Consigne:
Pour chacune des affirmations (a), (b) et (c), dites si elle concorde avec l'extrait sur les relations entre l'Algérie et la France, par oui ou par non, et citez mot pour mot le passage qui tranche.
(a) Emmanuel Macron a envoyé Anne-Claire Legendre à Alger le 11 septembre.
(b) La visite de Tebboune en France est repoussée depuis mai 2022.
(c) Après le rappel de son ambassadeur, Alger n'a gardé qu'un chargé d'affaires en France.

Extrait source:
La paix diplomatique attendra entre Alger et Paris. À moins d’un mois du soixantième anniversaire des accords d’Évian, les relations entre l’Algérie d’Abdelmadjid Tebboune et la France d’Emmanuel Macron sont à leur paroxysme. En réponse à une question sur sa si attendue visite en France, aamou Tebboune n’a rien trouvé de mieux à dire qu’évoquer une expression de Bismarck.
Les échanges acerbes se multiplient entre l’Algérieofficiellede Tebbouneet la France de Macron. Les petites phrases comminatoires marquent une détérioration alarmante des liens historiques entre les deux nations. Et pour illustrer le malaise, Tebboune n’a rien trouvé de mieux que de botter en touche en invoquant le martyre des Algériens pendant la colonisation. L’argument est trop facile !
Tebboune, qui avait pourtant fait l’éloge de Macron il y a quelques mois, se découvre grand pourfendeur de la France. Eh oui, depuis, il y a eu la sortie de Macron sur le Sahara occidental. Sacrilège pour les autorités algériennes.
En réponse, elles rappellent dare dare l’ambassadeur d’Algérie à Paris. Pour autant, cela n’a pas empêché Emmanuel Macron de dépêcher à Alger Mme Anne-Claire Legendre, son envoyée spéciale et conseillère Afrique du Nord et Moyen-Orient le 11 septembre dernier. Elle sera même reçue par Tebboune. Des voix se sont d’ailleurs interrogées comment se fait-il qu’une simple envoyée spéciale soit reçue officiellement par le chef de l’Etat en personne, alors même que les relations sont au plus bas ! En vrai, en dépit de la crise, Tebboune n’a jamais caché son désir d’être accueilli en France en visite officielle.
Lors d’un entretien télévisé le 5 octobre, il a récemment écarté l’idée d’une visite en France « Je n’irai pas à Canossa », a-t-il déclaré, exprimant ainsi son refus d’implorer un pardon. Cette expression, popularisée par Bismarck, évoque le voyage humiliant de l’empereur Henri IV, qui se rendit à Canossa pour demander grâce au pape. Ce choix de mots révèle une posture de défi face à Paris, symbolisant une rupture dans le dialogue.
La visite de Tebboune, sans cesse repoussée depuis mai 2023, était dernièrement prévue entre fin septembre et début octobre 2024. Cependant, les relations entre l’Algérie et la France ont de nouveau pris un tournant glacial après l’annonce, fin juillet, de l’appui de Paris au plan d’autonomie marocain pour le territoire disputé du Sahara occidental. Alger a immédiatement rappelé son ambassadeur en France et a réduit sa représentation diplomatique, ne conservant qu’un chargé d’affaires.

(Données pour repérer des mots et des éléments)
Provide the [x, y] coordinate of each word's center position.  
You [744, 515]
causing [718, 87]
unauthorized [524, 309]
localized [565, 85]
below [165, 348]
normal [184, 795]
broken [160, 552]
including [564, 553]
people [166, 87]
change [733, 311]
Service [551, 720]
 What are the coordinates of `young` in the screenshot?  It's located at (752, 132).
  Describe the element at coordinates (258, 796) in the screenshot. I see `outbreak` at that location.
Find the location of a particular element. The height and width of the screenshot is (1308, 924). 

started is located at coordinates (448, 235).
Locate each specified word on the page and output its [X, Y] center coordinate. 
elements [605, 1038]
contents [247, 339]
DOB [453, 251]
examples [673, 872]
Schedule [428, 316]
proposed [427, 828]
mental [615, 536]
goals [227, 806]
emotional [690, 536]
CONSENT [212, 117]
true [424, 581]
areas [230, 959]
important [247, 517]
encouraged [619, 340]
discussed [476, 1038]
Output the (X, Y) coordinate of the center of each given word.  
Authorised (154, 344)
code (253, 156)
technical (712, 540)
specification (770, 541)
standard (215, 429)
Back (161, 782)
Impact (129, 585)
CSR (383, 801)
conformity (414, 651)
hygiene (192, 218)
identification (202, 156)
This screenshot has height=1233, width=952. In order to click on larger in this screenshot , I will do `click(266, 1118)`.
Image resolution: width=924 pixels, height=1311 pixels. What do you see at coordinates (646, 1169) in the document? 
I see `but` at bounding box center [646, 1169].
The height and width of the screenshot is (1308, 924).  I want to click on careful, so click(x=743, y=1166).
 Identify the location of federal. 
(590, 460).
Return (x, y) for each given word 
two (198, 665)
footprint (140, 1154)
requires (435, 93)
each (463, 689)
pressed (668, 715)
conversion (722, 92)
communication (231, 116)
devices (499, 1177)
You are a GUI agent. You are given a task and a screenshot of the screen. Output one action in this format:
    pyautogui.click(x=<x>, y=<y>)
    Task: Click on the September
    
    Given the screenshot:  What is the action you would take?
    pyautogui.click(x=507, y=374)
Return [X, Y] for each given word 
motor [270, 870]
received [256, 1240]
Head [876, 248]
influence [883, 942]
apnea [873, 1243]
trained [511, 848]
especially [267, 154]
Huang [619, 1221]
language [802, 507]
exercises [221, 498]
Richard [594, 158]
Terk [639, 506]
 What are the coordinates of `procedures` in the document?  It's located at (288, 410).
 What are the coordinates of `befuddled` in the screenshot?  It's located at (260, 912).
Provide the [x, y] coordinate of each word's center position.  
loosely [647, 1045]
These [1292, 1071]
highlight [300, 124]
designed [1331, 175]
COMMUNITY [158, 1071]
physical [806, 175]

Réponse attendue:
(a) Oui : « dépêcher à Alger Mme Anne-Claire Legendre, son envoyée spéciale et conseillère Afrique du Nord et Moyen-Orient le 11 septembre dernier ».
(b) Non : « sans cesse repoussée depuis mai 2023 ».
(c) Oui : « ne conservant qu’un chargé d’affaires ».